### Supplied material

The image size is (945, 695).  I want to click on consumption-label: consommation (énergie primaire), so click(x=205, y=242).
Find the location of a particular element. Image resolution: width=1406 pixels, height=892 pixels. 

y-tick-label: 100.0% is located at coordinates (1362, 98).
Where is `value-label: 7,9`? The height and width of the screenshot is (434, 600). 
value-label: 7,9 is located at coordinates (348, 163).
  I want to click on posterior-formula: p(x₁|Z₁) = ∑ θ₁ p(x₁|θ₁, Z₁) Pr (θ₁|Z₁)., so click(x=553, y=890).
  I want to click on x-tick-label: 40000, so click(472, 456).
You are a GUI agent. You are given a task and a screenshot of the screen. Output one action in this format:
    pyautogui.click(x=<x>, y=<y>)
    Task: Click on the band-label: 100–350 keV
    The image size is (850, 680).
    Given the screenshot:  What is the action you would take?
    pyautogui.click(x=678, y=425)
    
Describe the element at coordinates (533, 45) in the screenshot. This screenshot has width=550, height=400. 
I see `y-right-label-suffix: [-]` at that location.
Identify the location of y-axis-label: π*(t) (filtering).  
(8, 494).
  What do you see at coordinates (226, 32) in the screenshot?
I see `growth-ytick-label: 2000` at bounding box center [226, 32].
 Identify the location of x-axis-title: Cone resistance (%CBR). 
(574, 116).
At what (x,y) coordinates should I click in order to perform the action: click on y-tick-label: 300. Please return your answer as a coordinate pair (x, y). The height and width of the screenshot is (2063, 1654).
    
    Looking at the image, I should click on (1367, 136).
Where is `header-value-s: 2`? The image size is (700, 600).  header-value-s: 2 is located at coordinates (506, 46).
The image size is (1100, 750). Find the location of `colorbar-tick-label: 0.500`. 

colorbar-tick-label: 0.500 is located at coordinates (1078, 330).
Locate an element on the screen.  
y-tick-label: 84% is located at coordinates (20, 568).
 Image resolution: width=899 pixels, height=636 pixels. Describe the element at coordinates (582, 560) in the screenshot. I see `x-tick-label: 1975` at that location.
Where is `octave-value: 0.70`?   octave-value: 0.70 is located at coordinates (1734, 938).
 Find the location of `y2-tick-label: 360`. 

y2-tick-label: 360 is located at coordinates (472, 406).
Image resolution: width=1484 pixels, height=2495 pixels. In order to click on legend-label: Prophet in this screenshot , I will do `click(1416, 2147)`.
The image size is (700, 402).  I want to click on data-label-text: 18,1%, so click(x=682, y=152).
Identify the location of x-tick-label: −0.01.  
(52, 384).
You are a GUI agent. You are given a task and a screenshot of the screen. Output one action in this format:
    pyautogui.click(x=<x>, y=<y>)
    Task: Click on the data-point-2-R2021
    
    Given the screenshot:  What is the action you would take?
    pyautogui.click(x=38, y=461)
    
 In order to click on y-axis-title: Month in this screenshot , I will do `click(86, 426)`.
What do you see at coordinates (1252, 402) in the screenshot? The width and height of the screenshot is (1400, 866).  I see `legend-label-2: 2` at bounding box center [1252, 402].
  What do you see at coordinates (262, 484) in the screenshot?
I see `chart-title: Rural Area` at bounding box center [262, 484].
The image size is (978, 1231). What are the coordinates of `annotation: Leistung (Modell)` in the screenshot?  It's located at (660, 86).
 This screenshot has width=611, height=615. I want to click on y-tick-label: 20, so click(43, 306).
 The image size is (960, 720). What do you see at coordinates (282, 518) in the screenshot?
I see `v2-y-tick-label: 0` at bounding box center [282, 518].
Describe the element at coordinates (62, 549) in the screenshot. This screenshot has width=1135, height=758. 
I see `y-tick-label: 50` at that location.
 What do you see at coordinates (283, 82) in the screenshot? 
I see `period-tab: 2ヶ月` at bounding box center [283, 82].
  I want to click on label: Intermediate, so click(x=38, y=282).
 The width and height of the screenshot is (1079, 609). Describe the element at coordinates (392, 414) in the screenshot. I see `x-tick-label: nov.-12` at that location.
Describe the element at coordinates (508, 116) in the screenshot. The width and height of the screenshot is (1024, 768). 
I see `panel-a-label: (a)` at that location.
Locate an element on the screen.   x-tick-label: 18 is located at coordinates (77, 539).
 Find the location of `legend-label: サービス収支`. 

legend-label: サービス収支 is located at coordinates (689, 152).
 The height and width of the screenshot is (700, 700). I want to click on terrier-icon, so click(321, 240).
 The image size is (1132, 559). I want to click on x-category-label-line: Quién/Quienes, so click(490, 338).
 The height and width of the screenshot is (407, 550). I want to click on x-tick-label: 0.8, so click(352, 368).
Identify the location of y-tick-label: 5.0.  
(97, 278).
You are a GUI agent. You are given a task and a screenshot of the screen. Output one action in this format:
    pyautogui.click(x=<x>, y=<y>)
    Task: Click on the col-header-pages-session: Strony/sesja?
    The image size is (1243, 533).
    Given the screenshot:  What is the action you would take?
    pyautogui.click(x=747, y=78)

### Prompt
Return every line of the records above that contains the string "header".

### Solution
Where is `header-value-s: 2`? The image size is (700, 600).  header-value-s: 2 is located at coordinates (506, 46).
    Task: Click on the col-header-pages-session: Strony/sesja?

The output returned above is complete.